◆ TEXTO PARA LEITURA:
□ □ □ □

Crise pós-eleitoral, descentralização e confrontos militares: 2017 será o ano da paz em Moçambique?
Enquanto estamos chegando ao fim da trégua de três meses que Afonso Dhlakama, líder histórico da Renamo, tinha anunciado, a ao começa duma outra de dois meses, quais são as perspetivas (reais) de paz em Moçambique? Por lembrança, o partido de oposição mantem seu ramo armado mobilizado em vários espaços do país, pois contesta os resultados das eleições gerais (presidencial, legislativas, provinciais) do 15 de Outubro de 2014, as quais permitiram a Frelimo de manter-se no poder, onde permanece desde a indepêndancia, em 1975, e a proclamação do multipartidarismo no início da década 1990.
A postura aparentemente aberta de Filipe Jacinto Nyusi, logo depois da sua tomada de posse, com a Resistência Nacional de Moçambique (Renamo), não impediu o primeiro partido de oposição de voltar, como em 2013-2014, a práticas de guerrilha no mato e de ataques esporádicos com objetivo destabilizar o país. Este mesmo partido que provocou a guerra civil entre 1977 e 1992 contra o regime da Frente de Libertação de Moçambique (Frelimo). Para voltar nos detalhes dos confrontes que aconteceram entre o braço armado da Renamo e as forças governamentais desde 2015: Debate sobre a descentralização (2/2): 2016, ano da volta à guerra civil em Moçambique?

□ □ □ □

◆ OBJETIVO DO EXERCÍCIO: Copie sem nenhuma alteração o trecho do texto sobre a paz em Moçambique que vai de "Enquanto estamos chegando" até "da década 1990.".

◆ DADOS APRESENTADOS:
□ □ □ □

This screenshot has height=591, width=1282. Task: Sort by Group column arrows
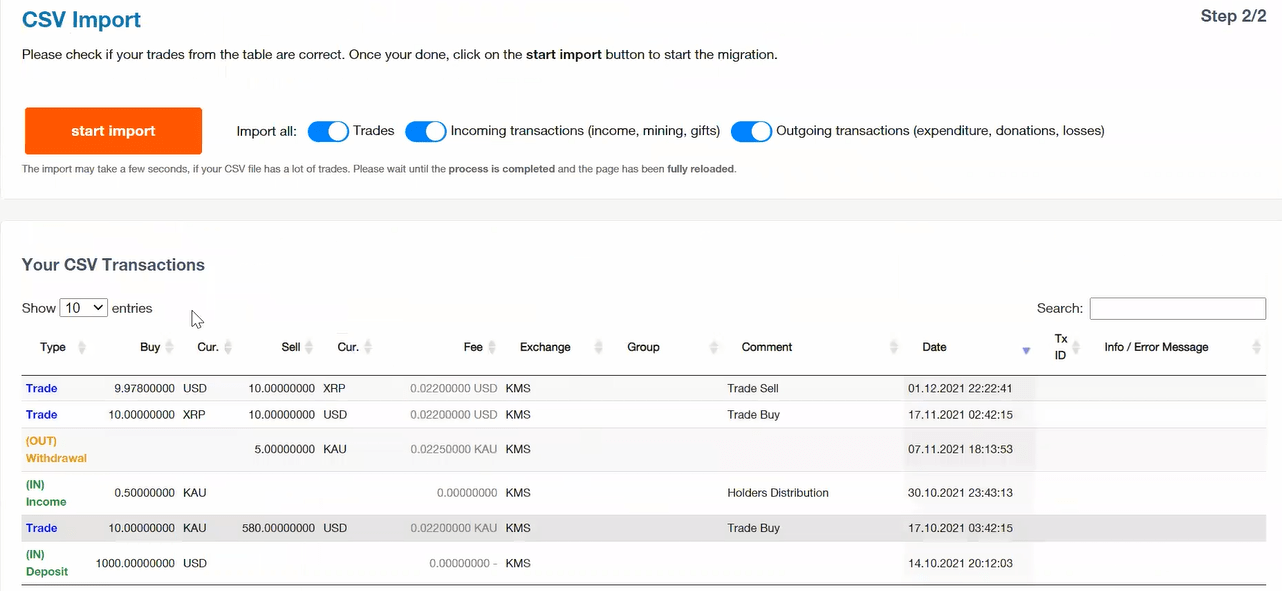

□ □ □ □

◆ RESULTADO DA TAREFA:
Enquanto estamos chegando ao fim da trégua de três meses que Afonso Dhlakama, líder histórico da Renamo, tinha anunciado, a ao começa duma outra de dois meses, quais são as perspetivas (reais) de paz em Moçambique? Por lembrança, o partido de oposição mantem seu ramo armado mobilizado em vários espaços do país, pois contesta os resultados das eleições gerais (presidencial, legislativas, provinciais) do 15 de Outubro de 2014, as quais permitiram a Frelimo de manter-se no poder, onde permanece desde a indepêndancia, em 1975, e a proclamação do multipartidarismo no início da década 1990.